The German international broadcasting company Deutsche Welle (DW) reported some results of the study on prolonged pre-trial detention in Ukraine. The study was carried out by the Open Dialogue Foundation under the auspices of the Ukrainian Bar Association.
In particular, journalists pointed to one of the findings stating that prosecutors in Ukraine seek a guilty verdict by all means, and courts work with accusatory bias.
“The researchers emphasised that as of April 2016, 538 persons have been held in Ukraine’s detention facilities for over a year, while 420 persons have been held in custody for more than two years” – the DW’s statement reads. Representative of the Open Dialogue Foundation, Igor Savchenko enunciated that prolonged pre-trial detention is frequently used by investigative bodies in order to exert psychological pressure on detainees and coerce them to make confession statements: “Most people, who had been held in a detention facility for a long time, are released from custody with health problems. In some cases, people die in detention facilities, failing to survive long enough to see the court’s decision”.
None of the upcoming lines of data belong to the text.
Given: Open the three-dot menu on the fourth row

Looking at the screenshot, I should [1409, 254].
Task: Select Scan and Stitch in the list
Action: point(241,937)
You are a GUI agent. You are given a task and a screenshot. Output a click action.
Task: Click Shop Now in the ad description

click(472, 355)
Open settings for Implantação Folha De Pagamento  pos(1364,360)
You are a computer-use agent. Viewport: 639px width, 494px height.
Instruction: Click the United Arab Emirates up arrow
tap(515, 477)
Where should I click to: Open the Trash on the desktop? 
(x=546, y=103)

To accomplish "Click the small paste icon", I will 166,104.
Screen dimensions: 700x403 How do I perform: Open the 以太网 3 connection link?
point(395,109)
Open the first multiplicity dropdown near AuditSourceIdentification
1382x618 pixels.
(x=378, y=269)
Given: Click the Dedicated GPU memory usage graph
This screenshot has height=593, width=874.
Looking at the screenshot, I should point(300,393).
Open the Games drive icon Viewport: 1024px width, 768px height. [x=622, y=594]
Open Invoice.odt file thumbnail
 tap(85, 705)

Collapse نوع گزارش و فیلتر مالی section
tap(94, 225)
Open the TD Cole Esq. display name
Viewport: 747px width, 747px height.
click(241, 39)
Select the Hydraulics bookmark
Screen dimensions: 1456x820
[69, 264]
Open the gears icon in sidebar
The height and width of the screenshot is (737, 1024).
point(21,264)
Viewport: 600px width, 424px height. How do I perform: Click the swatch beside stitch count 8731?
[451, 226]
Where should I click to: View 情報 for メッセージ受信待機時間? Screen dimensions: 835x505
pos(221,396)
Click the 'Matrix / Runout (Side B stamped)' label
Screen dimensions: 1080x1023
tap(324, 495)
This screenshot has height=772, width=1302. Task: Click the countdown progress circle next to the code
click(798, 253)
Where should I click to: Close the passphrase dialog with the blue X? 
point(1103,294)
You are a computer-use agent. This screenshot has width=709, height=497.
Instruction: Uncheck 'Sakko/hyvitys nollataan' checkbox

The authors of the study developed recommendations for the state authorities, and suggested amendments to legislation in order to secure the right to a trial within reasonable time. “For example, according to the CCP (Code of Criminal Procedure – Ed.), prosecutors have the right to refuse to refer the case to a court or withdraw the charges if there is no proof of guilt. Still, in practice, prosecutors don’t do so for fear of disciplinary penalties. Therefore, it is recommended that a provision be introduced in the CCP, which would prohibit prosecutors’ supervisors from punishing prosecutors for making such a decision”, – Igor Savchenko explained in his comment for the DW.